┏━━

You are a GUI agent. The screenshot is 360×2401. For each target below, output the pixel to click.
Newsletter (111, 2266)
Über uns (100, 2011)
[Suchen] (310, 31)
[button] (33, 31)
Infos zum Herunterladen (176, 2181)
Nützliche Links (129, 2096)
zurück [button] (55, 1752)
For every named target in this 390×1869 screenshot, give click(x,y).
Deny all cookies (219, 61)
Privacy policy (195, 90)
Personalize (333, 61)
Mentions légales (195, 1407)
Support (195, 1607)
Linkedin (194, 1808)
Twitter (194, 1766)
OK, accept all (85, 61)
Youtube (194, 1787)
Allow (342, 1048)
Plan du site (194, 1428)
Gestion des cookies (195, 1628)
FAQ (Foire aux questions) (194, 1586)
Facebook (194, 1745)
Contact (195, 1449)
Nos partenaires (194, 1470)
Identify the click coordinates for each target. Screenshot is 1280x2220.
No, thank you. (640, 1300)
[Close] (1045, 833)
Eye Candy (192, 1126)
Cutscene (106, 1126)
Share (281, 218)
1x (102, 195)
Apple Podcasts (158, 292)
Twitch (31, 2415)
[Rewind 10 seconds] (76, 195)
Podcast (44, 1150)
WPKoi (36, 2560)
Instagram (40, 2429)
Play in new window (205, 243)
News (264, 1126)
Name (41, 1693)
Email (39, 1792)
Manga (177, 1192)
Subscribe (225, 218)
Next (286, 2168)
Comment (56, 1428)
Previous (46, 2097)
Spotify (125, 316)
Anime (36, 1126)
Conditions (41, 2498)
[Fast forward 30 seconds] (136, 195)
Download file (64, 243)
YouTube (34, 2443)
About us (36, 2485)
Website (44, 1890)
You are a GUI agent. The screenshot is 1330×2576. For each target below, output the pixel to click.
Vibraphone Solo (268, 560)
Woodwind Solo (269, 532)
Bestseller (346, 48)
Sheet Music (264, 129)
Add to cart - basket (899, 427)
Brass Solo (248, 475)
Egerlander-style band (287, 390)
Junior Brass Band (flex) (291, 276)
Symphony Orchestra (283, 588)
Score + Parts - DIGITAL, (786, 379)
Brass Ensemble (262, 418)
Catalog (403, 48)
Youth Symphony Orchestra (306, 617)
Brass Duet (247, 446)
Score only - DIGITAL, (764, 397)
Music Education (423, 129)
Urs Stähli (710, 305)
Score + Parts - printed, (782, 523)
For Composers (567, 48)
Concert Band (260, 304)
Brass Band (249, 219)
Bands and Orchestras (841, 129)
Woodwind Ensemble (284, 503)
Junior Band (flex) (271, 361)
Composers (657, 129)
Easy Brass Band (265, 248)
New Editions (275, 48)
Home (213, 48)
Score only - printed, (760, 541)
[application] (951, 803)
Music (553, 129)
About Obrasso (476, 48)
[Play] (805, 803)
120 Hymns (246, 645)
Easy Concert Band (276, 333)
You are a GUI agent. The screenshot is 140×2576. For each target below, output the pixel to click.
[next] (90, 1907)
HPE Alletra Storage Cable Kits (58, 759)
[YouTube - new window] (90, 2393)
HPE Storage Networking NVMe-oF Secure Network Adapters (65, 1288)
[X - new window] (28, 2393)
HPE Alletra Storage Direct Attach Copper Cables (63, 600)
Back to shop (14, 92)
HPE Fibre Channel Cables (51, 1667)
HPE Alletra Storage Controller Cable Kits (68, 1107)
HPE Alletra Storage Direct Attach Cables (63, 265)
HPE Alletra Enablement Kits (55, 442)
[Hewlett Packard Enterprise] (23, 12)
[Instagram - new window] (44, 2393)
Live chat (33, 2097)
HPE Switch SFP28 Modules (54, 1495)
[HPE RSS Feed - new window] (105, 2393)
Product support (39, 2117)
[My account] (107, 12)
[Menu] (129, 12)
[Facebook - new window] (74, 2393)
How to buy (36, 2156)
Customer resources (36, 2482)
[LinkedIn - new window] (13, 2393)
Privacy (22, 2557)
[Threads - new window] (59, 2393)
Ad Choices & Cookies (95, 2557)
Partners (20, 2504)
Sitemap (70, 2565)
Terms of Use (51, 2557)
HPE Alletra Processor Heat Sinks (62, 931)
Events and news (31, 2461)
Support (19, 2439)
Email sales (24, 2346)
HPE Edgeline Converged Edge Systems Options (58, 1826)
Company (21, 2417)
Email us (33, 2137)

┗━━

◆ **WHAT TO WORK ON**
How many lines of the data hold the string "Direct"? Reply with the number alone.

◆ **ANSWER SPACE**
2